Мы тебе еще будем писать из-за границы.
Думаю здесь прожить месяца полтора, до августа, Потом я тебе опишу здешние виды, когда вернусь в Москву. Я сегодня страшно устал — поднимались на ледники. Ну, будь здоров. Целую тебя.
Любящий тебя брат В. Суриков».
«1897
Здравствуй, дорогой наш Саша!
Я все хожу в горы писать этюды. Воздух, брат, отличный! Как в горах у нас в Сибири. Англичан-туристов пропасть на каждом шагу. Льды, брат, страшной высоты. Потом вдруг слышно, как из пушки выпалит, что значит, какая-нибудь глыба рассыпалась. Это бесконечное.
Жить сравнительно не так дорого, как в Интерлакене (это модное место), однако по 4 рубля в день. Это продолжится 3 недели. 2 недели прожили. Но нельзя — этюды нужны. Назад думаю ехать из Швейцарии на Мюнхен, где знаменитая картинная галерея, где остановимся дня на два. Потом — на Вену, Варшаву и в Москву.

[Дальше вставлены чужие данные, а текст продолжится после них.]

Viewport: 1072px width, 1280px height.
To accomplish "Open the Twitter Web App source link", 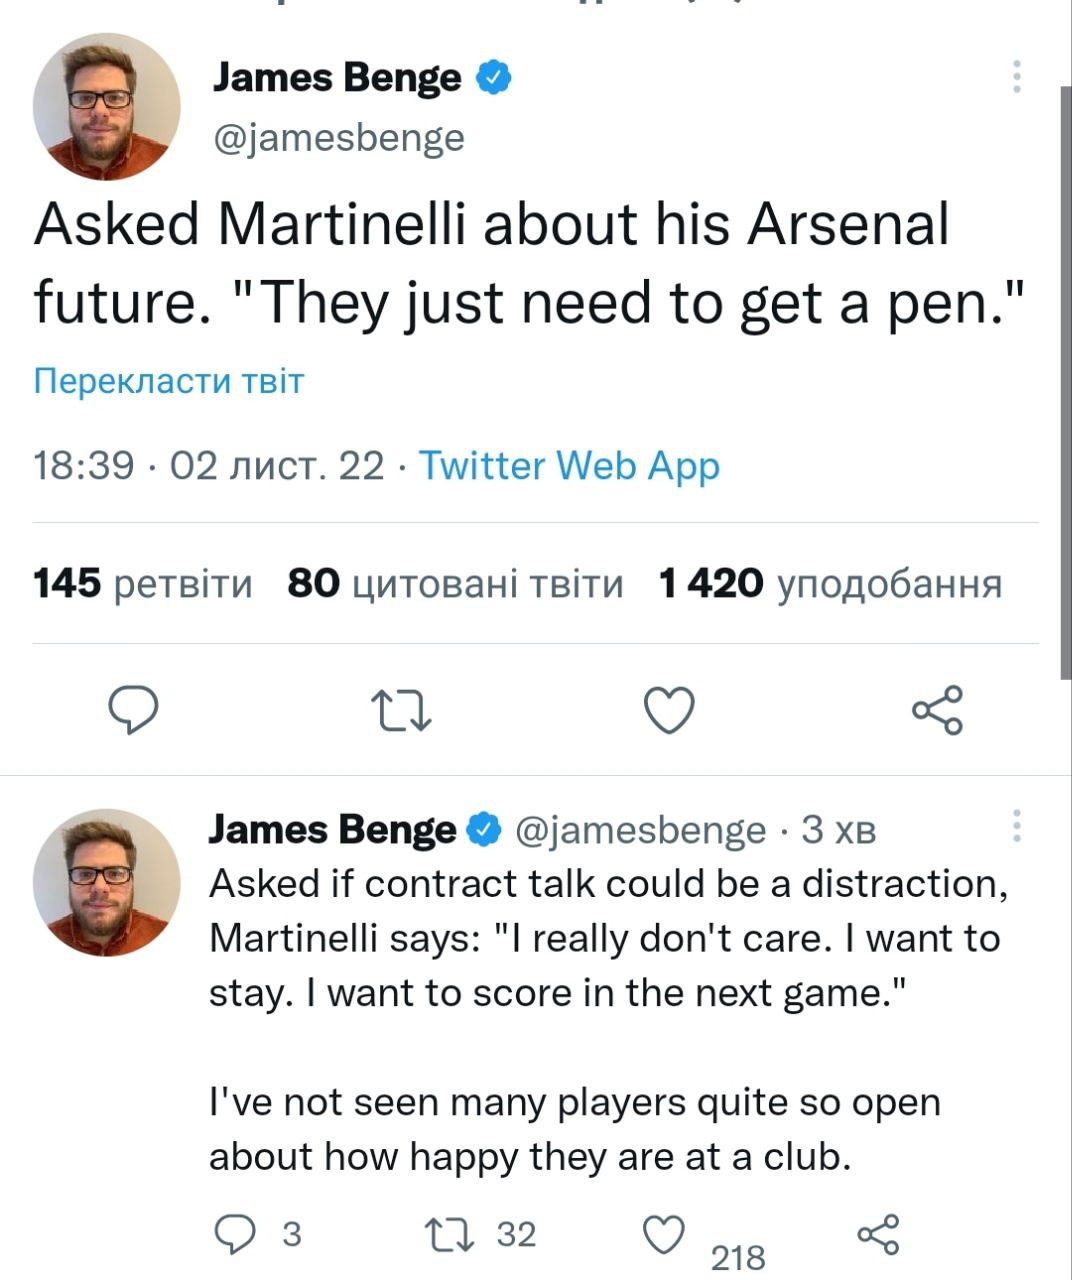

Были в г. Берлине, где останавливались для осмотра примечательных мест, а оттуда ехали в Швейцарию на Франкфурт, Берн и Базель в Интерлакен, где находится знаменитая гора Юнгфрау. 4,5 тысячи футов, вся снеговая. Ну, целую тебя.
Суриков».
«Осень 1897
Здравствуй, дорогой наш Саша!
Мы возвратились из-за границы. Были в Киеве, осматривали замечательное там, и были в Лавре…

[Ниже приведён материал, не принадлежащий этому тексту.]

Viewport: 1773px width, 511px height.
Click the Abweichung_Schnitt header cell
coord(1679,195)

Я поработал-таки в Швейцарии. Собрал нужные этюды и теперь начал работать в музее картину.
Квартиру оставлял за собой. Читал по приезде об открытии судов в Сибири. Меня интересует, что, как ты теперь устроишься?.. Ну, да ты молодец, без дела не останешься.
Теперь дым коромыслом — все съезды врачей занимают всех и все. Пропасть иностранцев в Москву приехало. Попадают на улицах такие черные… Это, брат, из Бразилии доктора, и все по большей части с женами понаехали. Кормят их тут и увеселяют…
Напиши поскорее письмо. Давно вести от тебя не имею благодаря путешествию. Береги здоровье. Целую тебя, брат.